Die Privatisierung von Staatsbetrieben könnte aber in allen Sektoren anstehen. Jedoch sollten Auslandsinvestitionen in strategischen Sektoren wie Energie und Mining „vorsichtig reguliert“ werden. Petrobas ist schon ins Schaufenster gestellt worden für einen wahrscheinlichen Wahlsieg Bolsonaros. Auch über eine Privatisierung des Energieunternehmens Eletrobrás S.A. soll in der kommenden Legislaturperiode erneut abgestimmt werden. Jedoch wurde betont, dass dies vielmehr mittelfristig bzw. am Ende des Horizonts geschehen wird und kein billiger Ausverkauf stattfinden wird. Zuletzt hieß es, dass wahrscheinlich nur die distribution und refining units von Petrobas privatisiert werden sollen. Als Proxy für eine mögliche Entwicklung der Aktienkurse von Staatsunternehmen kann ein Pricetarget von XP Brokerage  für Petrobas herangezogen werden: 33BRL/Share, wenn Bolsonaro gewinnt, gegenüber 22 BRL/Share, wenn Haddad gewinnt.

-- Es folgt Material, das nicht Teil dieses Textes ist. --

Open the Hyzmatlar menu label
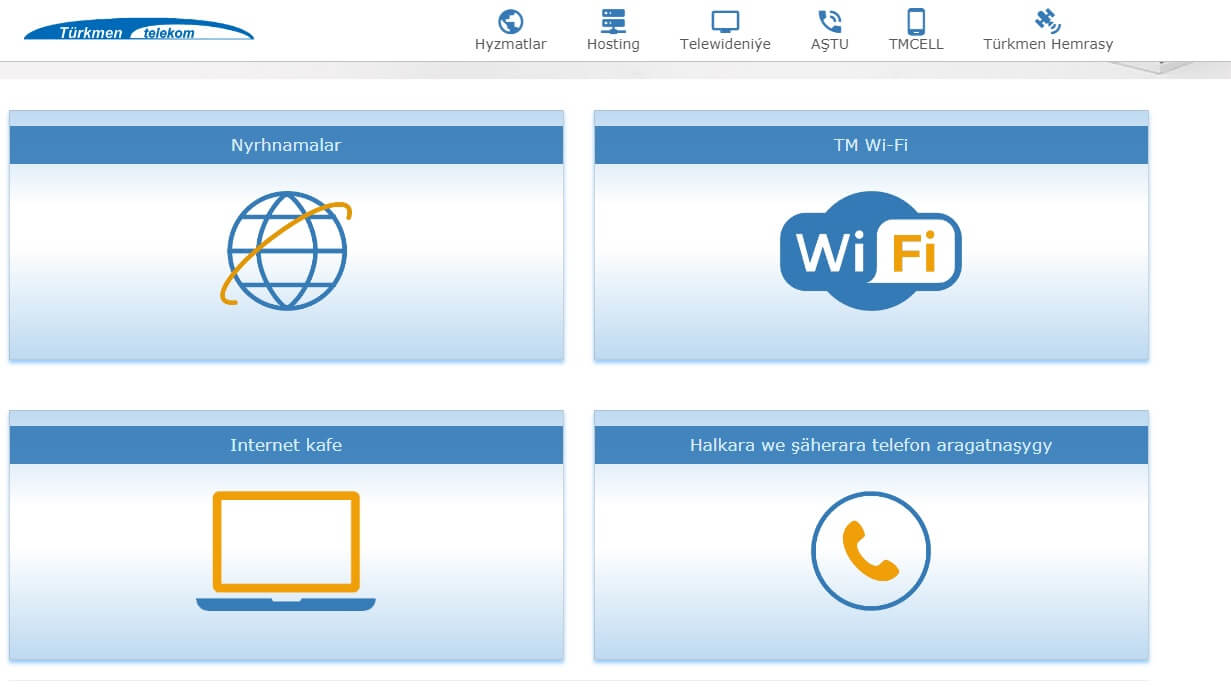 pos(510,44)
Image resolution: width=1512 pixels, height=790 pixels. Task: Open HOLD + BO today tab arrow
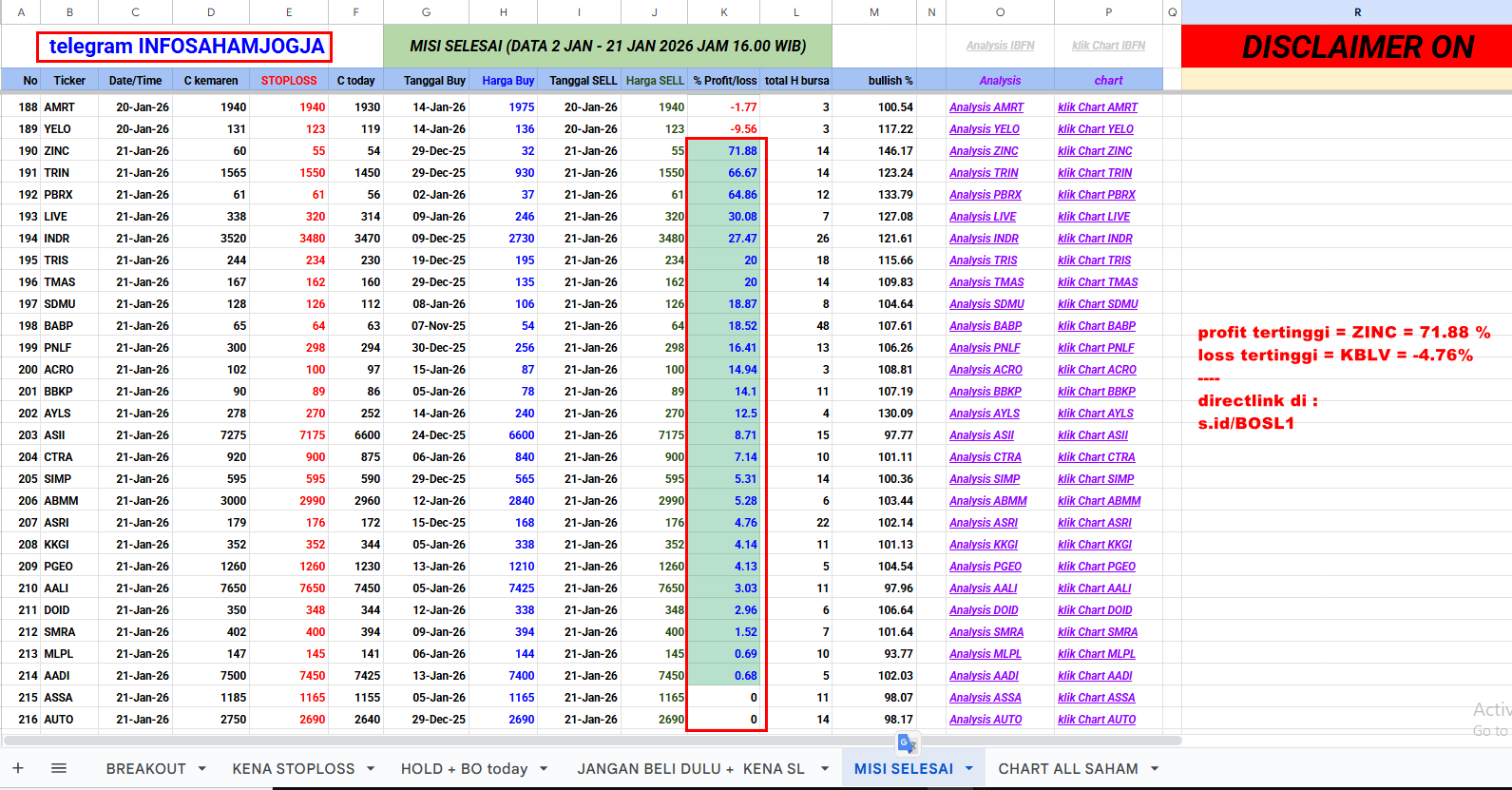pos(544,768)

Exkurs Brasiliens Staatsunternehmen:

In einer Studie von Ende 2008 (https://www2.gwu.edu/~ibi/minerva/Spring2009/Flavia.pdf) wurden 127 Unternehmen dem Portfolio des brasilianischen Staates zugerechnet. 21 davon waren public companies, in 25 weiteren Unternehmen war der Staat Mehrheitseigner und in 81 weiteren Unternehmen Minderheitsaktionär. Vom Gesamtwert des Staats-Portfolios befinden sich 48,1% im Öl-Sektor durch den Anteil an der Petroleo Brasileiro SA – Petrobas, 33% Finanzinstitute, was 6 Banken umfasst. Ebenfalls stark vertreten ist Electricity 6,8% und Supply and Storage 5%.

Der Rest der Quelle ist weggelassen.